Milton Friedman, a leading economist and champion of the free markets, echoes Pope John Paul II’s optimism. In Capitalism and Freedom – another text studied in Moral Capitalism. Friedman states: “Fundamentally, there are only two ways of coordinating the economic activities of millions. One is central direction involving the use of coercion – the technique of the army and of the modern totalitarian state. The other is voluntary co-operation of individuals – the technique of the marketplace.”
IT’S NOT ENOUGH TO BE GOOD
Overall, the course examines how morality applies to the corporate world. To do that, students learn how capitalism has contributed to human empowerment and prosperity, including a look at capitalism’s societal advantages and disadvantages. At the same time, students are introduced to the facets of moral capitalism that balance Christian principles with commercial necessities.

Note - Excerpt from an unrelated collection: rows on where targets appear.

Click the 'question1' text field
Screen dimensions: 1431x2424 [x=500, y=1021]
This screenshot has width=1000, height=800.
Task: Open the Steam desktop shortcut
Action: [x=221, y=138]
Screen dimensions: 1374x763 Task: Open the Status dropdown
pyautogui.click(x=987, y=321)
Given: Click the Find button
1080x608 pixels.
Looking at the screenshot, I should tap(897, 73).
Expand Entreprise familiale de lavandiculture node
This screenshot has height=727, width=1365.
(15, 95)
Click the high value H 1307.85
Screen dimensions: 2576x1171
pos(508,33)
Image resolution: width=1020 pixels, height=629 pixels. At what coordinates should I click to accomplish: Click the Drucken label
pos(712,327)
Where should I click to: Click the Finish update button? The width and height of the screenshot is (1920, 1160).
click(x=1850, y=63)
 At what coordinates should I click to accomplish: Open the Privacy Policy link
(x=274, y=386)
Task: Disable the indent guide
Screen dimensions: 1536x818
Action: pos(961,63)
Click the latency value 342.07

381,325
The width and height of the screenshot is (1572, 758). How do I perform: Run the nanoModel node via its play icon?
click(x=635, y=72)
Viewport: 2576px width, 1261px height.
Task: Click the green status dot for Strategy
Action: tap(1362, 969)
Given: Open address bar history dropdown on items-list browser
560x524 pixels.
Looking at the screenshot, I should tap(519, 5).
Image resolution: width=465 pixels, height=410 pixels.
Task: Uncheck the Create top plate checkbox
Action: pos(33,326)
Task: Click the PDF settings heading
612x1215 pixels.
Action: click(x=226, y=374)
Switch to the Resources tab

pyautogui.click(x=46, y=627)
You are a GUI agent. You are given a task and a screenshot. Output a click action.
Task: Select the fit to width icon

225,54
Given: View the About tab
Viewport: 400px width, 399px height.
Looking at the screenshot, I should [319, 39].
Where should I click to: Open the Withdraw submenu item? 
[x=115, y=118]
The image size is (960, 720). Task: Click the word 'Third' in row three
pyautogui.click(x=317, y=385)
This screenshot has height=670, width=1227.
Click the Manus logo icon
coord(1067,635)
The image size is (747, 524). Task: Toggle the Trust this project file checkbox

Notably, the course covers Adam Smith’s Theory of Moral Sentiments and The Wealth of Nations, excerpts from Milton Friedman’s Capitalism and Freedom, Great Britain’s influence on the Rule of Law, Papal Encyclicals Rerum Novarum and Centesimus Annus, and case studies on both moral and immoral capitalism. Along with making connections with leaders through the Moral Leadership Lab, students attend one meeting at the Catholic Business Exchange of Indianapolis, which is a group of 150 business leaders who celebrate business and faith.
What is the big takeaway from the course? Liam Begley (’26), a Finance major, learned a simple rule to weigh actions in a moral context. “I gained a greater understanding of the importance of ethics and morality in my future career. I learned that doing good things is not the same as doing the right things.”
For Carolyn Woo, the former dean of Notre Dame’s Mendoza College, the course provides an essential link between practicing faith and pursuing business.
“The course on Moral Capitalism challenges a pernicious casual characterization of business as a “necessary evil”.” Business is a “necessary good” if conducted with the right ethical energies for the right ends. This course unpacks Catholic Church teachings on the potential of business to foster human dignity, enable the expression of human creativity, and create products and services that serve people and communities.”